Chrispim também destaca que a conjunção de outros fatores ligados à geração distribuída, como o custo energético ao longo dos anos e a participação na transição energética, faz com que a GD continue valendo a pena. Contudo, é importante analisar o panorama do segmento a curto e médio prazo. “Claro, o cenário vai mudar um pouco. Acredito que esses próximos meses serão de observação do mercado – falo do cliente final tentando entender essa conta nova. É uma conta difícil de mensurar até mesmo para nós que somos do setor, devido a todas as variáveis citadas. Ainda assim, sabemos que gerar a própria energia seguirá sendo vantajoso”, analisa.

 “Mais justiça ao setor elétrico”

Para a Associação Brasileira de Distribuidores de Energia Elétrica (Abradee), o Marco Legal traz mais justiça ao setor elétrico. A entidade destaca que, com as novas regras, e após o período de transição até 2031, os consumidores comuns não terão mais de pagar pelos subsídios a quem instala placas solares.

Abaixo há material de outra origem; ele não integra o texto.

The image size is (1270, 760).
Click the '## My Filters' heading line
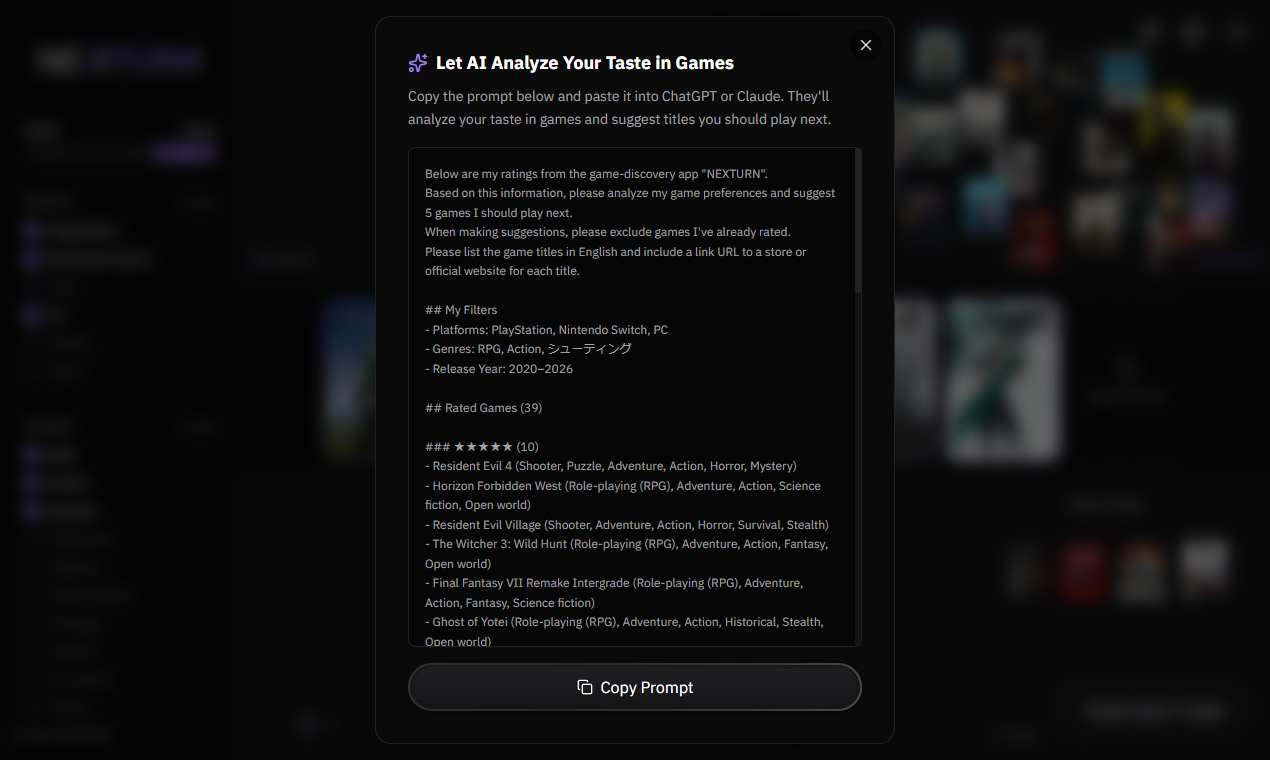point(461,310)
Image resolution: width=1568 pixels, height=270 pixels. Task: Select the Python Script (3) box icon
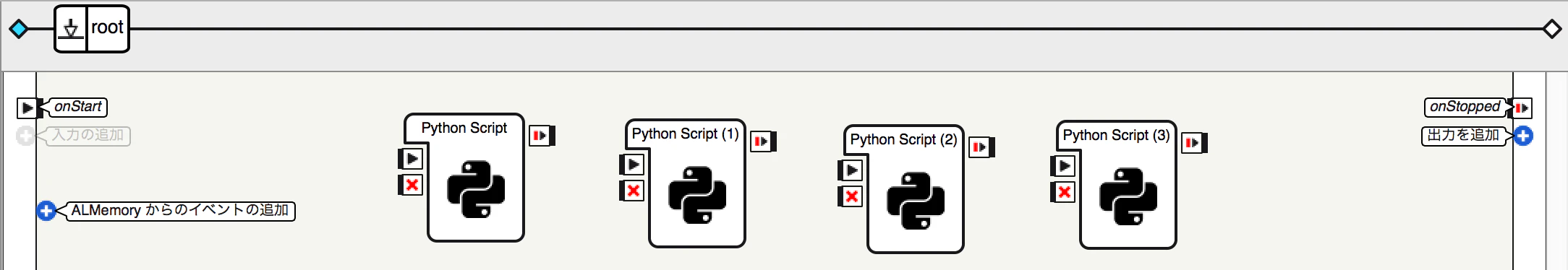tap(1128, 196)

A organização se refere à regra de transição estabelecida pela nova legislação, que determina que sistemas já existentes antes da publicação da lei, ou aqueles que protocolaram solicitação de acesso antes de 7 de janeiro deste ano (data em que o Marco Legal passou a valer), permanecerão sob a regra de paridade tarifária até 31 de dezembro de 2045. Essa situação é definida como “direito adquirido”.

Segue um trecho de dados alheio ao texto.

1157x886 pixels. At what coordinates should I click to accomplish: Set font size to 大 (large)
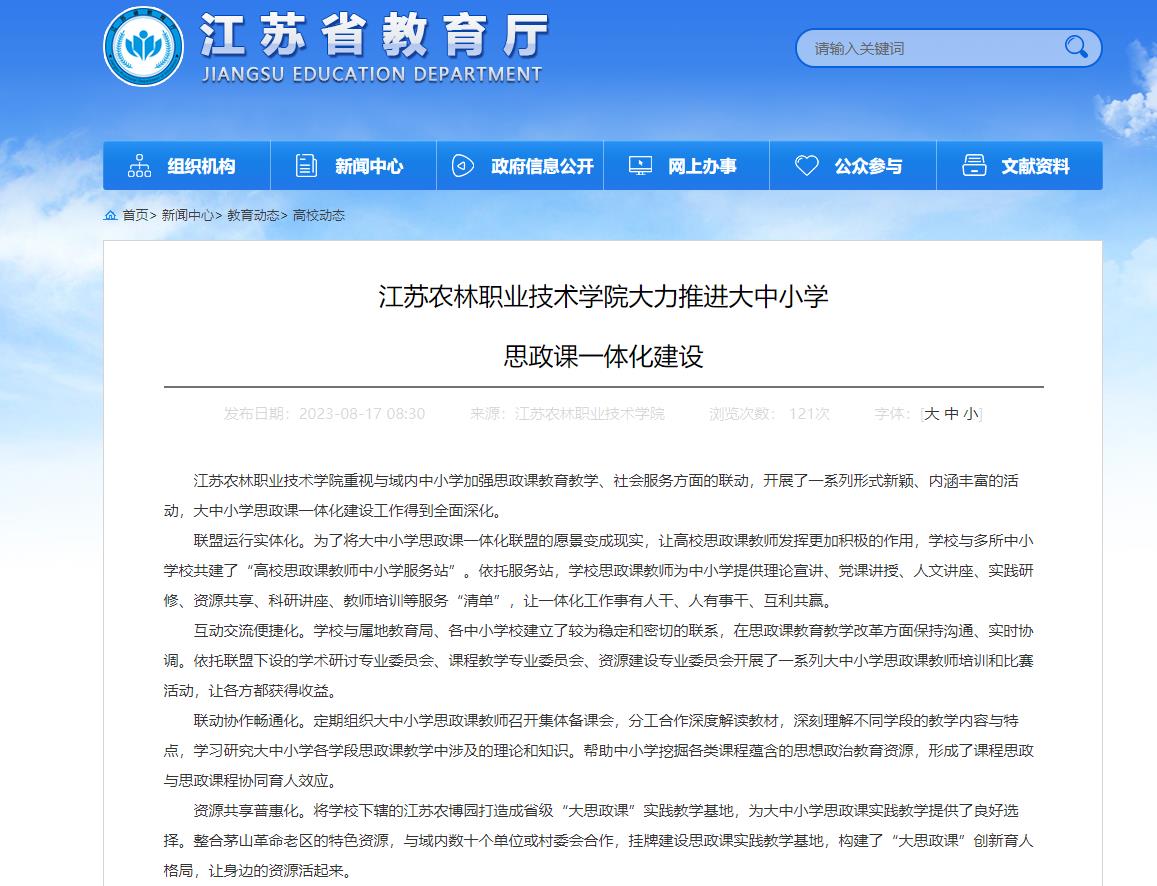click(931, 414)
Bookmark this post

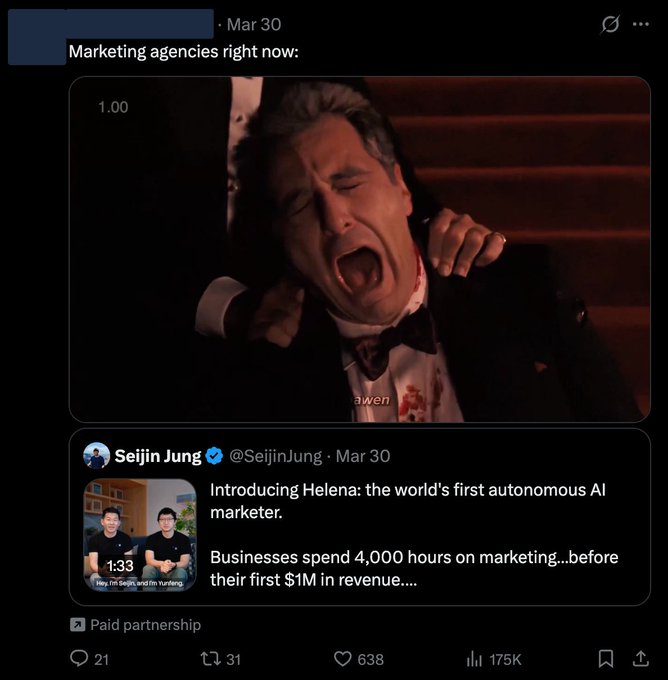605,659
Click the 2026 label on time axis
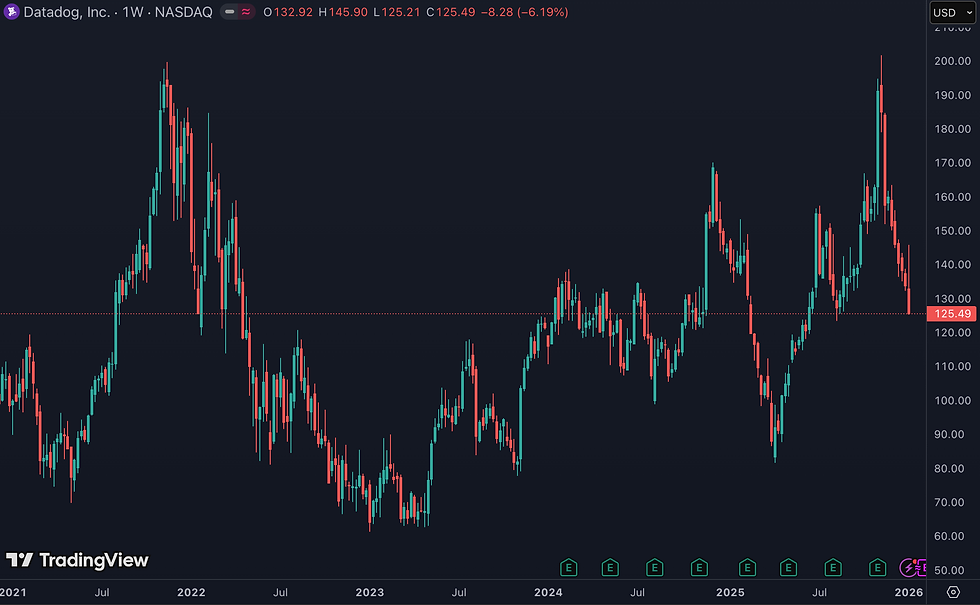The height and width of the screenshot is (605, 980). (908, 592)
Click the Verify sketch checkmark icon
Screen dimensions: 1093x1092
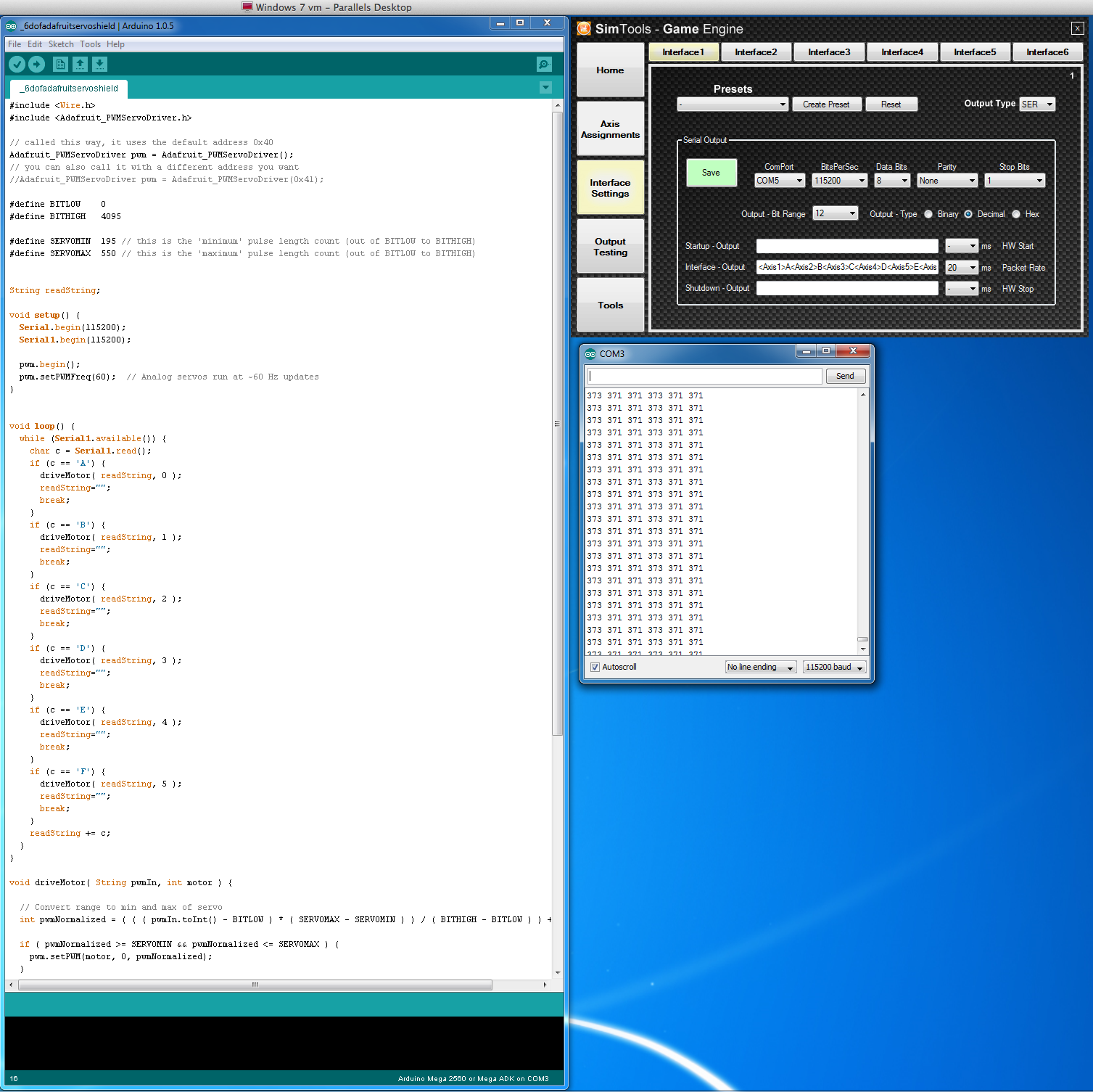[x=17, y=65]
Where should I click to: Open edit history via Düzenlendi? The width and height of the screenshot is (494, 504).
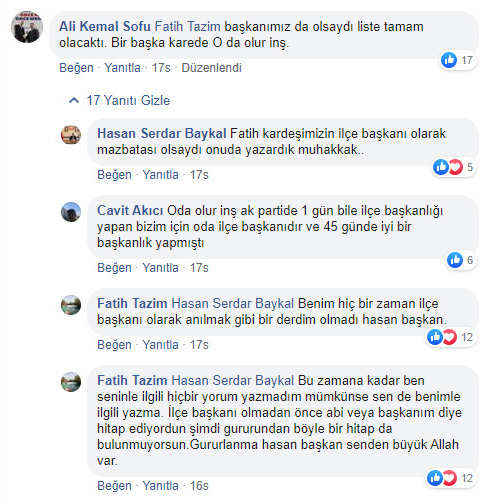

Já projetos que se conectarem até julho deste ano terão direito à transição até 31 de dezembro de 2030, enquanto que unidades consumidoras instaladas após 18 meses da aprovação da lei garantem paridade tarifária até 31 de dezembro de 2028.

O diretor-executivo de Regulação da Abradee, Ricardo Brandão, classifica o Marco Legal da Geração Distribuída como um avanço. “A regra anterior era muito injusta, especialmente com o consumidor que não tem geração distribuída. A conta de energia não possui apenas a parte de geração. Ela tem transmissão, distribuição, encargos e tributos. Nesses aspectos, o consumidor que possui GD é exatamente igual ao seu vizinho que não tem”, avalia. 

“Em dias nublados e no período da noite, esse consumidor que produz energia durante o dia passa a recebê-la pela rede de distribuição e pela geração que vem dos outros empreendimentos de grande porte. É um serviço prestado para esse usuário, que antes ele não pagava. O que acontece é que, no processo tarifário, todos esses custos são rateados e repassados para os outros usuários que não têm geração distribuída”, conclui.

Futuro da GD: adaptações e evolução

Ao que tudo indica, o trajeto rumo a um cenário que atenda aos anseios de ambas as partes envolvidas – ou que, ao menos, não seja motivo para novas ações judiciais – está longe de chegar ao fim. Até lá, resta ao mercado de geração distribuída, além de contestar o que acredita não ser justo, adaptar-se à realidade que o envolve, fato destacado por Guilherme Chrispim. “Será preciso se ajustar, é algo natural da vida”. 

Para ilustrar melhor a questão, o executivo relembra a evolução de uma das tecnologias mais presentes no dia a dia da sociedade contemporânea, mas que em quase nada se assemelha às suas primeiras versões. “Podemos usar o exemplo da telefonia. No Brasil, alugava-se linhas telefônicas fixas. Era preciso, inclusive, declarar o telefone no imposto de renda, pois era algo de alto valor”.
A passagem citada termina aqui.